Construction of the Total Energies gas liquefaction plant in Cabo Delgado, Mozambique, will resume in July.
According to the executive director of Saipem (Italian engineering company Saipem), Alessandro Puliti, quoted by the specialized portal for the oil sector Upstream, the restart of the project will be done gradually from July this year.
Alessandro Puliti was speaking during an internet intervention (“webcast”) held last week to present the results for the fourth quarter of 2022 to analysts.
Saipem leads the CCS consortium, which also includes Japan’s Chiyoda and McDermott from the United States of America, responsible for building two gas liquefaction lines with a combined capacity of 13 million tons per year (mtpa) in Afungi.
The construction of the industrial complex was suspended in 2021 by the French oil company TotalEnregies, after an attack on the neighboring town of Palma, following the armed insurgency that has hit Cabo Delgado since 2017.

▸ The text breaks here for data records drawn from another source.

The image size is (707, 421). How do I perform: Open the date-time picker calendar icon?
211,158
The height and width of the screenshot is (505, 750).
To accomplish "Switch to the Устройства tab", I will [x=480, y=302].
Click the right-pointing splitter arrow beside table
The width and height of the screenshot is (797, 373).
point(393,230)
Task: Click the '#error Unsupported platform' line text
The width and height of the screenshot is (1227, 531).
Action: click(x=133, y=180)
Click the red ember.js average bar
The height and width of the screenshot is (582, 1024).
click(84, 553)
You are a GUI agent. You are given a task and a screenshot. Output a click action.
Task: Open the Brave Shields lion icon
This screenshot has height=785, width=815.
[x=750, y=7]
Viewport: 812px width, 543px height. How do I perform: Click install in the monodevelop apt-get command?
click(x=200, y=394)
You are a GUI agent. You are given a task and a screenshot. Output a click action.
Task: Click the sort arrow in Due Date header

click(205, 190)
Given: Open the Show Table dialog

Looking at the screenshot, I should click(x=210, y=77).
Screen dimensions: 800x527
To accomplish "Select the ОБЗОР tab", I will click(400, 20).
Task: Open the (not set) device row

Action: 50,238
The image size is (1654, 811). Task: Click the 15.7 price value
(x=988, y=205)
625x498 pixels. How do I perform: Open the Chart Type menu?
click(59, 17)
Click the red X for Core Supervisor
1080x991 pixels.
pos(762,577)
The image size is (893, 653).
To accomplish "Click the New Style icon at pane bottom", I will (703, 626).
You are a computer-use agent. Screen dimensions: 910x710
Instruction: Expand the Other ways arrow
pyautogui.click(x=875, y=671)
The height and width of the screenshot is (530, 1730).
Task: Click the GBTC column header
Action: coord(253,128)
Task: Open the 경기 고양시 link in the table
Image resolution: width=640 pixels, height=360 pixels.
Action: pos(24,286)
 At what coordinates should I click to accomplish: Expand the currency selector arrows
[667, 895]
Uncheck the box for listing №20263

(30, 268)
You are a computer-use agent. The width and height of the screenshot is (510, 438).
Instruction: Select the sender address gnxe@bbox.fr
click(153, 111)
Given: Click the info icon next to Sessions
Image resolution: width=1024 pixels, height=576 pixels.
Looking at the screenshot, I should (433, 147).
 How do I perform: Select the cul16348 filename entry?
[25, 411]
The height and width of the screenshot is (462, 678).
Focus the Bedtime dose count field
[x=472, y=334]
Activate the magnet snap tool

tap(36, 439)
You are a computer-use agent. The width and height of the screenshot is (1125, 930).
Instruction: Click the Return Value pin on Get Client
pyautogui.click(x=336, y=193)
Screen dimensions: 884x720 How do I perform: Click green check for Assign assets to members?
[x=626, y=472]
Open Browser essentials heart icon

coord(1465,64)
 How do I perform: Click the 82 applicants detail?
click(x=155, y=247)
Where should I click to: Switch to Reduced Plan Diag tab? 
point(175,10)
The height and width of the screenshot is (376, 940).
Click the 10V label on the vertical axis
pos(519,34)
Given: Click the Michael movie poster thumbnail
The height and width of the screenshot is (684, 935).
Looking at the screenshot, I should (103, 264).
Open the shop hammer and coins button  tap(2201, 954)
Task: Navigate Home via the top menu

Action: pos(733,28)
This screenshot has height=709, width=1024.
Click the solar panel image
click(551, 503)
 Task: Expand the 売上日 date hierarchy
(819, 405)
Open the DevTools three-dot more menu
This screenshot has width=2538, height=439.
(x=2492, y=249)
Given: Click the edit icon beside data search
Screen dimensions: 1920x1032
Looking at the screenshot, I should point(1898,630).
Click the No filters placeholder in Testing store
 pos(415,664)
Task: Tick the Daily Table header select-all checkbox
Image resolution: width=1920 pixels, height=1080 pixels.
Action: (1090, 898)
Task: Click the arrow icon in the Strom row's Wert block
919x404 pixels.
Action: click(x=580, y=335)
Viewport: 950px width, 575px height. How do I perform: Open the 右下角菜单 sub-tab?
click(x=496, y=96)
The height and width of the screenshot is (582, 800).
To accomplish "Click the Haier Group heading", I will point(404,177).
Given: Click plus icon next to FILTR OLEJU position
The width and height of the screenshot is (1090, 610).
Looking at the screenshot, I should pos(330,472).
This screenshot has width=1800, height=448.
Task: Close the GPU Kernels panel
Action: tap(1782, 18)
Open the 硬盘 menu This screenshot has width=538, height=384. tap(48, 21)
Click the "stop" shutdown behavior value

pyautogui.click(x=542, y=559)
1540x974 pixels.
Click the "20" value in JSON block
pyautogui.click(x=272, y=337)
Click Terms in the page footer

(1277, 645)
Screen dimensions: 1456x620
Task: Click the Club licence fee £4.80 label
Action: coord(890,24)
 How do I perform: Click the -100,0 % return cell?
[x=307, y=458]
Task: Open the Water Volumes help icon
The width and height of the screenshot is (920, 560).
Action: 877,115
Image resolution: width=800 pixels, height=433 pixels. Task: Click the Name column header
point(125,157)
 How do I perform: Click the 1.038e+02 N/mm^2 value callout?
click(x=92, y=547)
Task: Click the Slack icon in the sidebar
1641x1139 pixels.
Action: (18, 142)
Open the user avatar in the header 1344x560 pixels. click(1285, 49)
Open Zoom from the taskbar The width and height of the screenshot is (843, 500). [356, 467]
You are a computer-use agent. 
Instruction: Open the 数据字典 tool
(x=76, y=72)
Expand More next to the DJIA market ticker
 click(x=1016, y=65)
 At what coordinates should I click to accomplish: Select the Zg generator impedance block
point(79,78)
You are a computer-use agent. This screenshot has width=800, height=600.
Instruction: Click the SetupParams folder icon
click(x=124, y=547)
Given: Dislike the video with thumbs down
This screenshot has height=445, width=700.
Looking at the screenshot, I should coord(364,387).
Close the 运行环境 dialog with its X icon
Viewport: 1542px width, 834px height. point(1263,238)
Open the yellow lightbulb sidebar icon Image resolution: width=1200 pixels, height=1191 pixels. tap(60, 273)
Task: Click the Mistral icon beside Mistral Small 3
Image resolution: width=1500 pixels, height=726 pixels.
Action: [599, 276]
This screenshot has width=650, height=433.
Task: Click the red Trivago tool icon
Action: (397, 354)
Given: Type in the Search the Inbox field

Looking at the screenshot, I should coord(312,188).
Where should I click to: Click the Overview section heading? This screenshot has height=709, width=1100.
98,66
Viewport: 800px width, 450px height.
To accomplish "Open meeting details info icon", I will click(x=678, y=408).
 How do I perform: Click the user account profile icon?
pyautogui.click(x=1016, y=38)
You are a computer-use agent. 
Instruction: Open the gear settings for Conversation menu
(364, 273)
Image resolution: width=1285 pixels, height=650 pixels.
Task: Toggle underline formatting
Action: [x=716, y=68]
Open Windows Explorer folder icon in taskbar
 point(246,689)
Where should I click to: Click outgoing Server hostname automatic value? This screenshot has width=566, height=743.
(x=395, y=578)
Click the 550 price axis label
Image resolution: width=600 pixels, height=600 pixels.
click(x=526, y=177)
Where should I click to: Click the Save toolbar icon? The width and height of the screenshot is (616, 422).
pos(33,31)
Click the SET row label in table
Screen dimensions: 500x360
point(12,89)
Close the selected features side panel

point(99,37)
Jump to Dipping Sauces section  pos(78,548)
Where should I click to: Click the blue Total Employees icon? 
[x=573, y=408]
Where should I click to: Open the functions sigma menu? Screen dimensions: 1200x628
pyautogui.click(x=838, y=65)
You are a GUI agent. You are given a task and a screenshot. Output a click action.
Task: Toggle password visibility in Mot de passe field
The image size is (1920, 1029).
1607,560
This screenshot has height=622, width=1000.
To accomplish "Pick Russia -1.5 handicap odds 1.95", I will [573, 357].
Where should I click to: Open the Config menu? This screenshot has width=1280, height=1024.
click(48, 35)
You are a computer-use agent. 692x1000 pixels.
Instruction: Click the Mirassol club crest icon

The work is the largest open private investment in Africa, budgeted at 20 billion euros, includes gas capture lines at great depth, in the Rovuma Basin, 40 kilometers offshore, liquefaction and export piers for special cargo ships.
TotalEnergies announced, at the beginning of February, that it had asked a human rights specialist, Jean-Christophe Rufin, a doctor, writer and diplomat, to assess the situation in Cabo Delgado and then make a decision.
Alessandro Puliti said that work should resume in July, with a renegotiation of certain parts of the original engineering and construction contract worth €3.5 billion, awarded in 2019.
Cabo Delgado province has been facing an armed insurgency for five years with some attacks claimed by the extremist group Islamic State.
Investments
The cost of the natural gas project located in the Rovuma Basin will determine the resumption of TotaEnergies’ activities in Mozambique, defended the company’s CEO in February.
With the suspension of the project, investments in the country drastically reduced. From July to September 2022, according to the Central Bank, the extractive industry sector, which was the largest source of incoming Foreign Direct Investment, fell 99.6 percent compared to the same period in 2021.